Con el Pascual Duarte casi he tenido —en esta ocasión— que recurrir a la cirugía para podarle lo que le sobraba tanto como para devolverle lo que le quitaron; al final, afortunadamente, bastó con una buena jabonadura. Aunque ahora, al releerlo al cabo de los años, me entraron tentaciones de acicalarlo con mayor esmero y pulcritud, he preferido dejar las cosas —en lo fundamental— como estaban y no andarle hurgando. No la hurgues, que es mocita y pierde —oí decir por el campo de Salamanca, algo más arriba del paisaje extremeño de Pascual Duarte. Además, mi cabeza no es la misma de hace veinte años y este libro es producto de mi cabeza aquella y no de mi cabeza de hoy. Seamos respetuosos con el calendario.
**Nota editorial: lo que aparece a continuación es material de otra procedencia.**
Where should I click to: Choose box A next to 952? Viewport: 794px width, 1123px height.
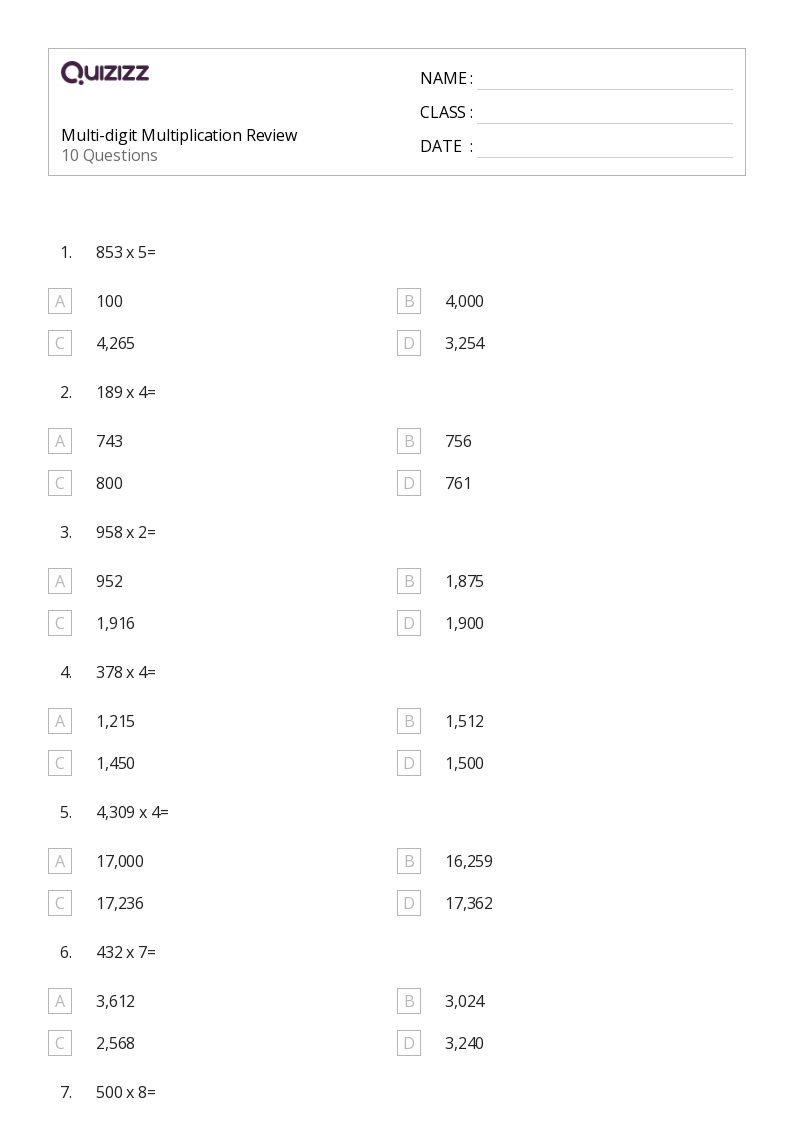click(x=60, y=582)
Montaigne llamaba al orden virtud triste y sombría. Probablemente, Montaigne confundió el orden con su máscara, con su mera apariencia; es actitud frecuente entre gentes de orden, entre quienes llaman orden a lo que no es ritmo sino quietud y, a fuerza de no distinguir entre el culo y las cuatro témporas, acaban tomando el rábano por las hojas. Yo pienso que el orden es algo alegre, vivo y luminoso; lo que es triste y muerto y opaco es lo que suele darse, fraudulenta y enfáticamente, por orden, cuando en realidad no pasa de ser un vacío. El firmamento es un hermoso prodigio de orden. El orden público, por el contrario, no es más cosa, con harta frecuencia, que un caos silencioso al que se fuerza a fingir el límpido color del orden aunque, claro es, nadie acabe creyéndoselo.
Pero si a veces pienso que escribir y ordenar son una misma cosa, otras veces sospecho lo contrario y hasta llego a creer en la inspiración de que nos hablan los poetas románticos —esos grandes mixtificadores— y los críticos románticos —esos denodados paladines de la confusión. Entiendo saludable —no sé si sabio— no pensar siempre lo mismo en lo adjetivo y sí, en cambio, variar poco en lo substantivo y permanente. Lo digo a cuenta de que tampoco me extrañaría poder llegar a incluir a la inspiración en la órbita del orden.
A mi novela La familia de Pascual Duarte, después de lo mucho que sobre ella he trabajado, voy a procurar no tocarla más. Su texto original queda fijado (quizás fuera menos pedante decir: establecido) en esta edición y a ella procuraré remitirme siempre que lo necesite. Sus traducciones habrá que admitirlas tal como están, salvo que mis futuros traductores prefieran ajustarse al texto de hoy, cosa que habría de agradecerles. Como es de sentido común, las traducciones casi siempre he tenido que darlas por buenas porque, para revisarlas y comentarlas, precisaría de unos conocimientos que estoy muy lejos de poseer. En mis tiempos de La Coruña conocí y admiré mucho a un guardia municipal que se llamaba Castelo y que llevaba bordadas en la manga siete banderitas, una por cada país cuya lengua hablaba. No es mi caso y no me duelen prendas al reconocer que no hubiera podido servir para guardia urbano o, al menos, para guardia urbano coruñés; a lo mejor, en Jaén o en Cáceres exigen menos requisitos y sabidurías.
En fin: Pascual Duarte está de limpio, que es lo importante. Ahora se dispone a empezar a morir de nuevo, poco a poco.
Palma de Mallorca, 23 de agosto de 1960.